* **PROBLEM TO WORK ON**: Print out every entry, keeping each line identical to the original.

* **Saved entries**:
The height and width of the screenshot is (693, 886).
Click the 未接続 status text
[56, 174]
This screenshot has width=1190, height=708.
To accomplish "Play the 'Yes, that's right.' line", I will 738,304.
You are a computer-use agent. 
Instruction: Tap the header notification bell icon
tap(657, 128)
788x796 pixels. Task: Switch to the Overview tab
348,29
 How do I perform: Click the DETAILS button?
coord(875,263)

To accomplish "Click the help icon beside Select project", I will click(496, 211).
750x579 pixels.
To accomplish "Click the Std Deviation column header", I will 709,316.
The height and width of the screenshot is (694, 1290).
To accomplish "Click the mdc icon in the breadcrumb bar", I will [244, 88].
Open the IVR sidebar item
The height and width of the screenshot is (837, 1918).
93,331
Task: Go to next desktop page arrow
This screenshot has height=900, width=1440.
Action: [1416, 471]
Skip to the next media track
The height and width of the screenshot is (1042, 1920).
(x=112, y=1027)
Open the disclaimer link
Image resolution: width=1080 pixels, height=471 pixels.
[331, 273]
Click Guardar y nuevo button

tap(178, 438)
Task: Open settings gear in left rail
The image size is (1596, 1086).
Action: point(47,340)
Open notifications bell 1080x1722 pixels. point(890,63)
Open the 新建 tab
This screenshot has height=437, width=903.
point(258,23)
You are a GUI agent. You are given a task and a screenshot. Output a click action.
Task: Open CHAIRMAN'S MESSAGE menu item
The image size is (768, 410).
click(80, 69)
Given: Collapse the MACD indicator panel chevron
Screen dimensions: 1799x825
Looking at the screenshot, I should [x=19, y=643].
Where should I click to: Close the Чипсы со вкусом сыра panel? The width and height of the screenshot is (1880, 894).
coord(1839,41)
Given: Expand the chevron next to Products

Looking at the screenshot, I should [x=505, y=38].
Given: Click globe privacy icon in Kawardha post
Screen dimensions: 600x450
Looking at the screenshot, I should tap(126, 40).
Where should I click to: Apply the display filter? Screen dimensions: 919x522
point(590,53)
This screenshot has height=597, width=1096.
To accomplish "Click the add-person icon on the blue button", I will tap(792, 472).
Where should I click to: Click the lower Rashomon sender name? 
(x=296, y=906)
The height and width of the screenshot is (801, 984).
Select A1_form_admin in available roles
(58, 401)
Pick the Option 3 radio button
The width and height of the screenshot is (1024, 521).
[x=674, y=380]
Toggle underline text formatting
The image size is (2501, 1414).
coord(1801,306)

* **EXERCISE RESPONSE**:
The height and width of the screenshot is (693, 886).
Click the 未接続 status text
[56, 174]
This screenshot has width=1190, height=708.
To accomplish "Play the 'Yes, that's right.' line", I will 738,304.
You are a computer-use agent. 
Instruction: Tap the header notification bell icon
tap(657, 128)
788x796 pixels. Task: Switch to the Overview tab
348,29
 How do I perform: Click the DETAILS button?
coord(875,263)

To accomplish "Click the help icon beside Select project", I will click(496, 211).
750x579 pixels.
To accomplish "Click the Std Deviation column header", I will 709,316.
The height and width of the screenshot is (694, 1290).
To accomplish "Click the mdc icon in the breadcrumb bar", I will [244, 88].
Open the IVR sidebar item
The height and width of the screenshot is (837, 1918).
93,331
Task: Go to next desktop page arrow
This screenshot has height=900, width=1440.
Action: [1416, 471]
Skip to the next media track
The height and width of the screenshot is (1042, 1920).
(x=112, y=1027)
Open the disclaimer link
Image resolution: width=1080 pixels, height=471 pixels.
[331, 273]
Click Guardar y nuevo button

tap(178, 438)
Task: Open settings gear in left rail
The image size is (1596, 1086).
Action: point(47,340)
Open notifications bell 1080x1722 pixels. point(890,63)
Open the 新建 tab
This screenshot has height=437, width=903.
point(258,23)
You are a GUI agent. You are given a task and a screenshot. Output a click action.
Task: Open CHAIRMAN'S MESSAGE menu item
The image size is (768, 410).
click(80, 69)
Given: Collapse the MACD indicator panel chevron
Screen dimensions: 1799x825
Looking at the screenshot, I should [x=19, y=643].
Where should I click to: Close the Чипсы со вкусом сыра panel? The width and height of the screenshot is (1880, 894).
coord(1839,41)
Given: Expand the chevron next to Products

Looking at the screenshot, I should [x=505, y=38].
Given: Click globe privacy icon in Kawardha post
Screen dimensions: 600x450
Looking at the screenshot, I should tap(126, 40).
Where should I click to: Apply the display filter? Screen dimensions: 919x522
point(590,53)
This screenshot has height=597, width=1096.
To accomplish "Click the add-person icon on the blue button", I will tap(792, 472).
Where should I click to: Click the lower Rashomon sender name? 
(x=296, y=906)
The height and width of the screenshot is (801, 984).
Select A1_form_admin in available roles
(58, 401)
Pick the Option 3 radio button
The width and height of the screenshot is (1024, 521).
[x=674, y=380]
Toggle underline text formatting
The image size is (2501, 1414).
coord(1801,306)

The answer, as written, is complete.